AWARES-Qwen2.5-VL-7B

Paper | Code

AWARES (Adaptive Resolution with Active REqueStingS) is a fine-tuned Qwen2.5-VL-7B-Instruct model trained with GRPO (Group Relative Policy Optimization) to intelligently request high-resolution image crops when needed to answer visual questions.

How It Works

Given a low-resolution image and a question, the model decides whether it needs more visual detail. If so, it emits a GET_CROPS tool call specifying which region(s) to zoom into. The high-res crops are then provided back, and the model produces its final answer.

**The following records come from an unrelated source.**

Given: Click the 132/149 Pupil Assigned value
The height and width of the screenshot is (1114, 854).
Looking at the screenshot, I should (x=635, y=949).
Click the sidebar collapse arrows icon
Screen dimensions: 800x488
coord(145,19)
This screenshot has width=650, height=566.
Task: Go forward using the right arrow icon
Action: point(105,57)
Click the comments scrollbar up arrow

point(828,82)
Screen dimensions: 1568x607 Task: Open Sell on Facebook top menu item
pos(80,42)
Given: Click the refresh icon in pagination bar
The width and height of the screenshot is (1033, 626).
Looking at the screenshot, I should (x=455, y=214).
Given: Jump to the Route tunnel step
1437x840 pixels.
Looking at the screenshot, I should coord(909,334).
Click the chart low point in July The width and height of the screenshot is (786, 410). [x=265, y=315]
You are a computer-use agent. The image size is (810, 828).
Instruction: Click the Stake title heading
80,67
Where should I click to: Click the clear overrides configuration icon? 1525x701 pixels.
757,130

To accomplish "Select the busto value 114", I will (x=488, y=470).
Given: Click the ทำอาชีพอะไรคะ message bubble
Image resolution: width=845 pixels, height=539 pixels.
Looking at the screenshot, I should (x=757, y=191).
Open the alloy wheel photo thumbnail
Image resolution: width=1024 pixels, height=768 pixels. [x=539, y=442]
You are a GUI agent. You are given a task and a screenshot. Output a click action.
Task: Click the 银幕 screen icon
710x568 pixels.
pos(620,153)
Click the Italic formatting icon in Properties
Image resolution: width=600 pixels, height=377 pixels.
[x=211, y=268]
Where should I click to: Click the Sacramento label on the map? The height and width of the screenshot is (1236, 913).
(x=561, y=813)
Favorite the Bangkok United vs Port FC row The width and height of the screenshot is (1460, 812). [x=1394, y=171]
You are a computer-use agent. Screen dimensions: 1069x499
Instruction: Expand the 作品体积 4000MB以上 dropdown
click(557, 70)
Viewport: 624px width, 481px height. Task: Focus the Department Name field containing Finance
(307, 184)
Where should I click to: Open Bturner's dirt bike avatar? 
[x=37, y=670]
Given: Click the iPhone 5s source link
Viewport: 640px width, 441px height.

Crop regions — the model can request any of 9 predefined crop indices:

CROPS_MAP = {
    '0': 'top-left', '1': 'top-right', '2': 'bottom-left', '3': 'bottom-right',
    '4': 'center', '5': 'top', '6': 'bottom', '7': 'left', '8': 'right',
}

Quick Start

from transformers import Qwen2_5_VLForConditionalGeneration, AutoProcessor

model = Qwen2_5_VLForConditionalGeneration.from_pretrained(
    "Kimhi/AWARES-Qwen2.5-VL-7B", torch_dtype="auto", device_map="auto"
)
processor = AutoProcessor.from_pretrained("Kimhi/AWARES-Qwen2.5-VL-7B")

For full usage examples (multi-turn inference with GET_CROPS, crop extraction, etc.) and evaluation scripts, see the AwaRes repository.

Evaluation

We provide a custom lmms-eval model type (qwen2_5_vl_awares) that handles the full AWARES multi-turn pipeline automatically — including low-res input, GET_CROPS parsing, crop extraction, and second-turn generation with KV-cache reuse.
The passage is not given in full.